*** Opening GIVEN DATA ***

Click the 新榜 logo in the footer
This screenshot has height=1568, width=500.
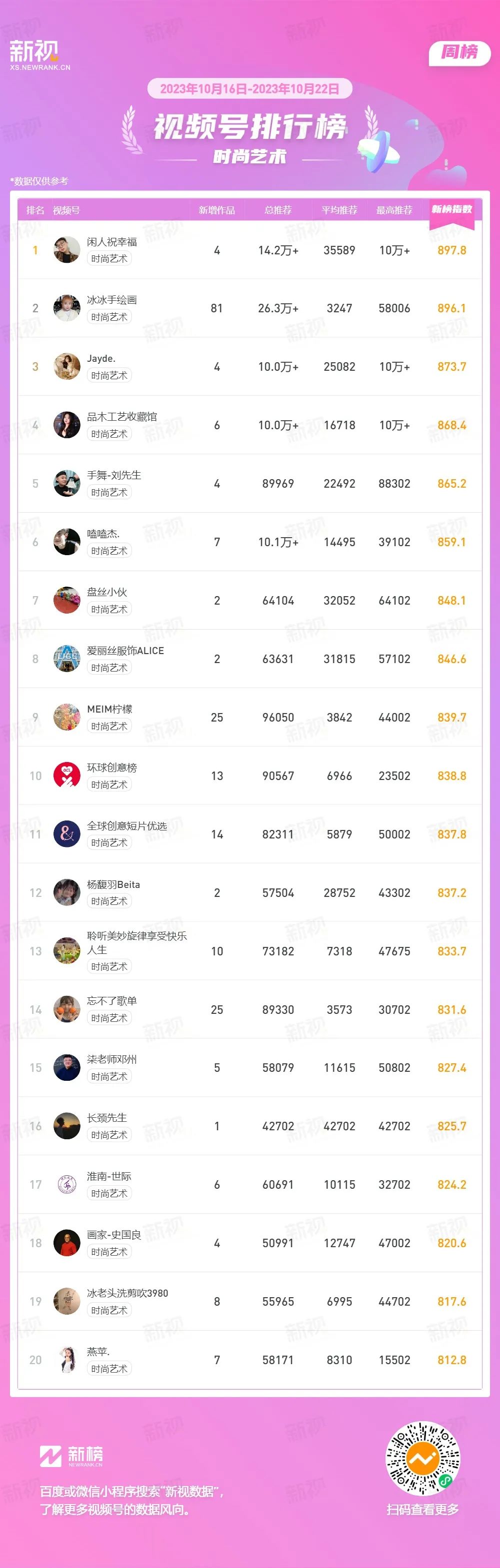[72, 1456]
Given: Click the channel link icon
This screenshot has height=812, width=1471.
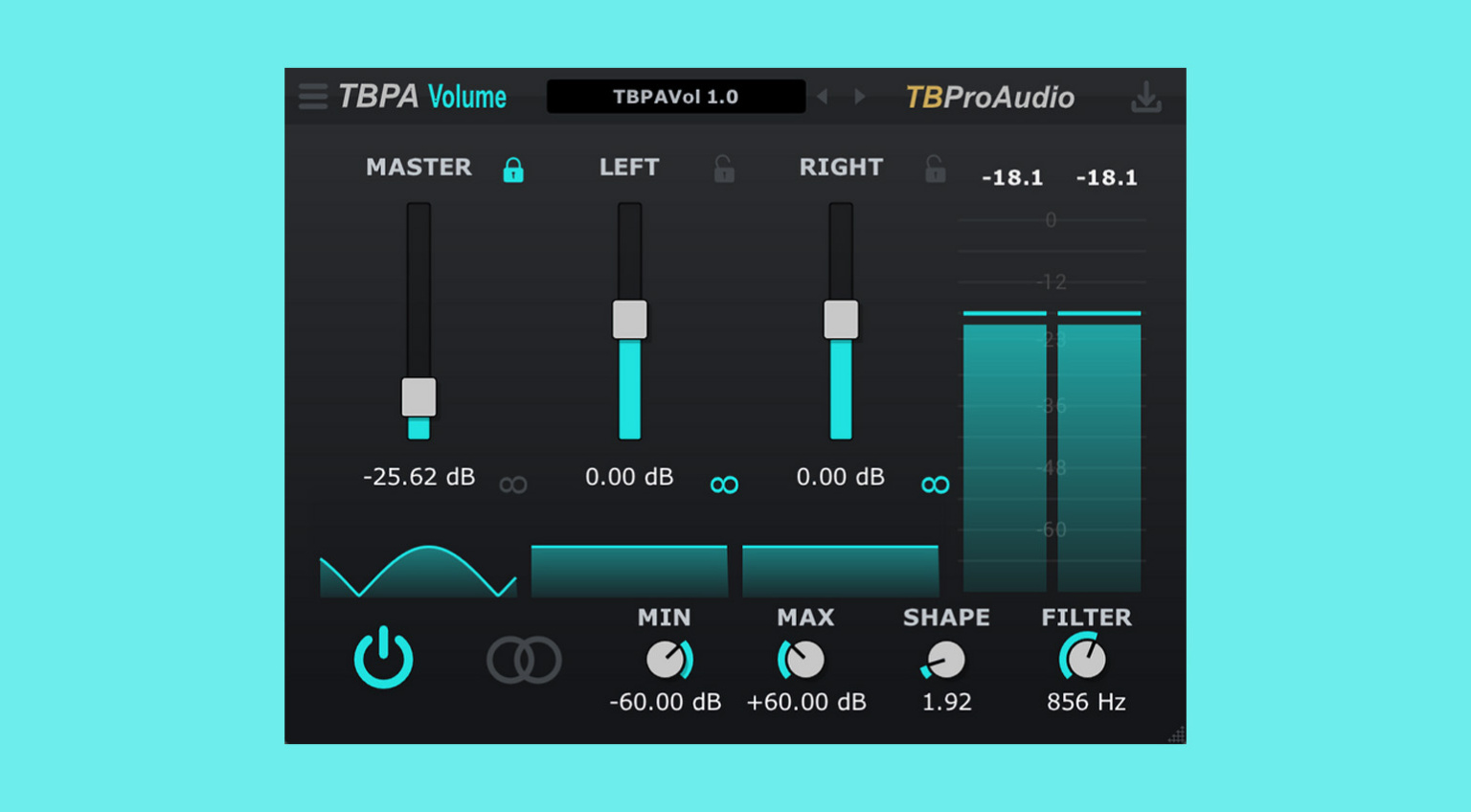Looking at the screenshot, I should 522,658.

*** Closing GIVEN DATA ***
*** Opening GIVEN DATA ***

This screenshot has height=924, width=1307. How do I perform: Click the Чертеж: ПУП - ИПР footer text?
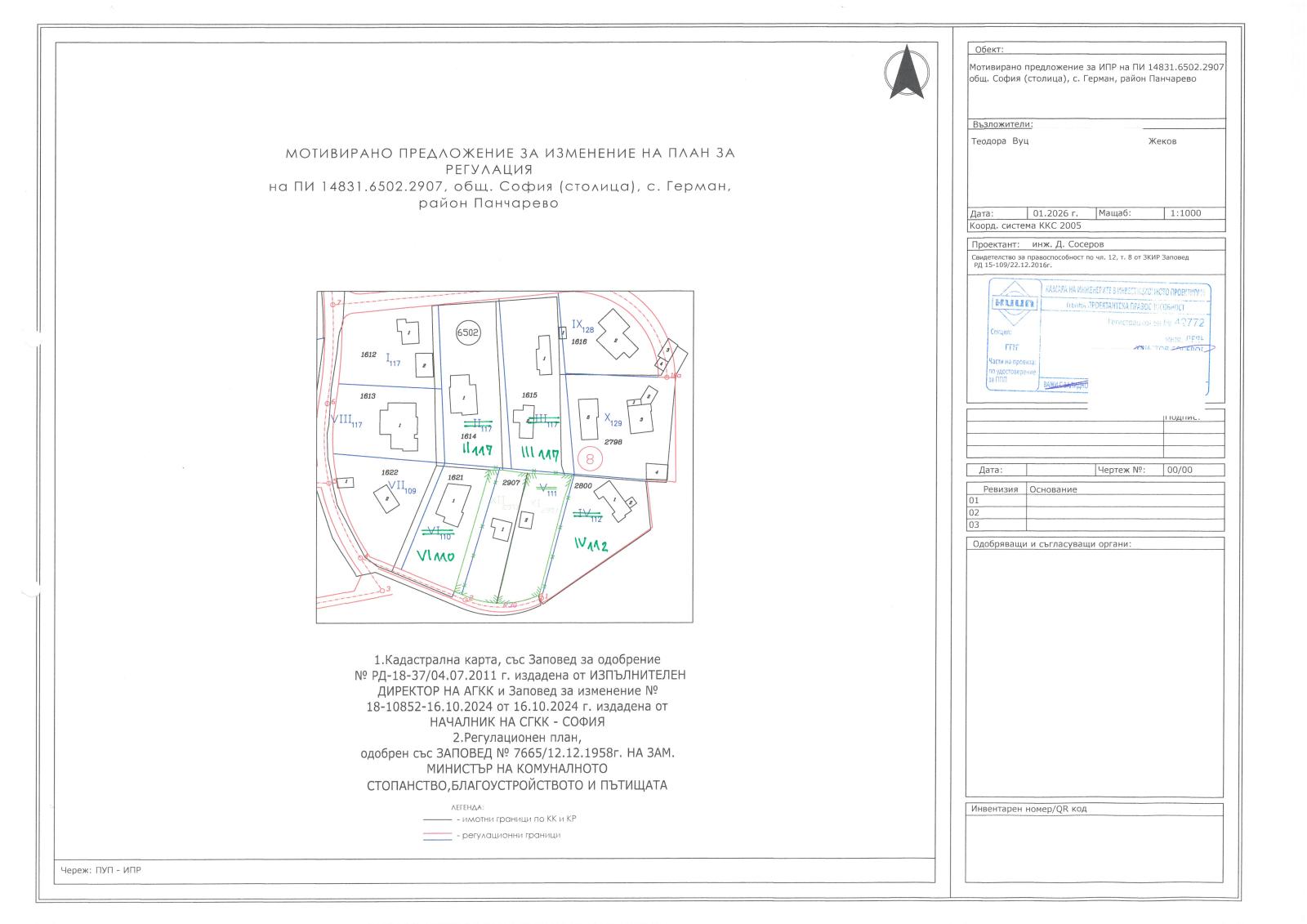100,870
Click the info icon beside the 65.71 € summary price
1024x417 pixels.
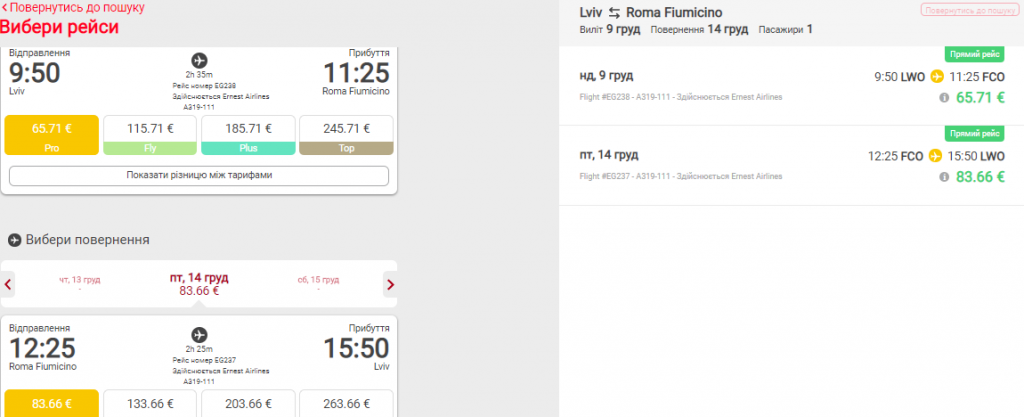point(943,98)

*** Closing GIVEN DATA ***
*** Opening GIVEN DATA ***

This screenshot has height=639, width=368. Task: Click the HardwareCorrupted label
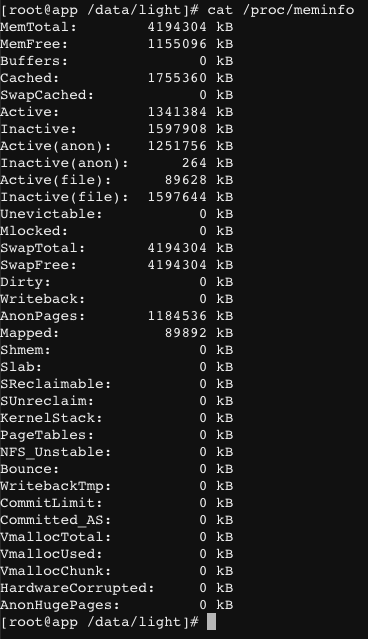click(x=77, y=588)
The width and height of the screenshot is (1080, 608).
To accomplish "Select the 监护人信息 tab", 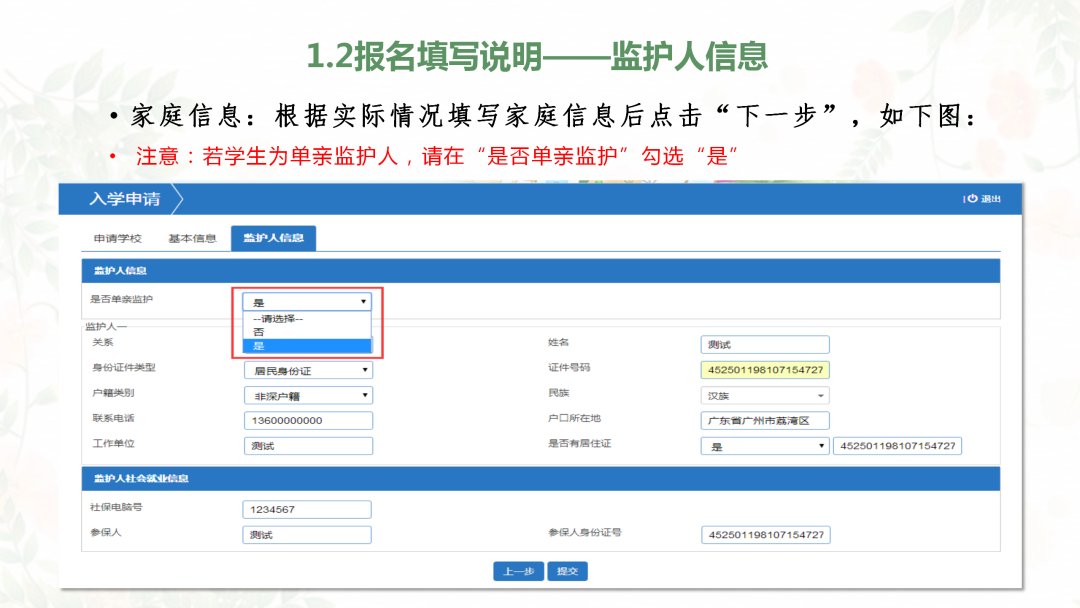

*** Closing GIVEN DATA ***

#### PROBLEM TO WORK ON:
Wherever the word "icon" appears in the listing above, copy the whole line.

#### TASK RESPONSE:
Given: Click the channel link icon
Click the info icon beside the 65.71 € summary price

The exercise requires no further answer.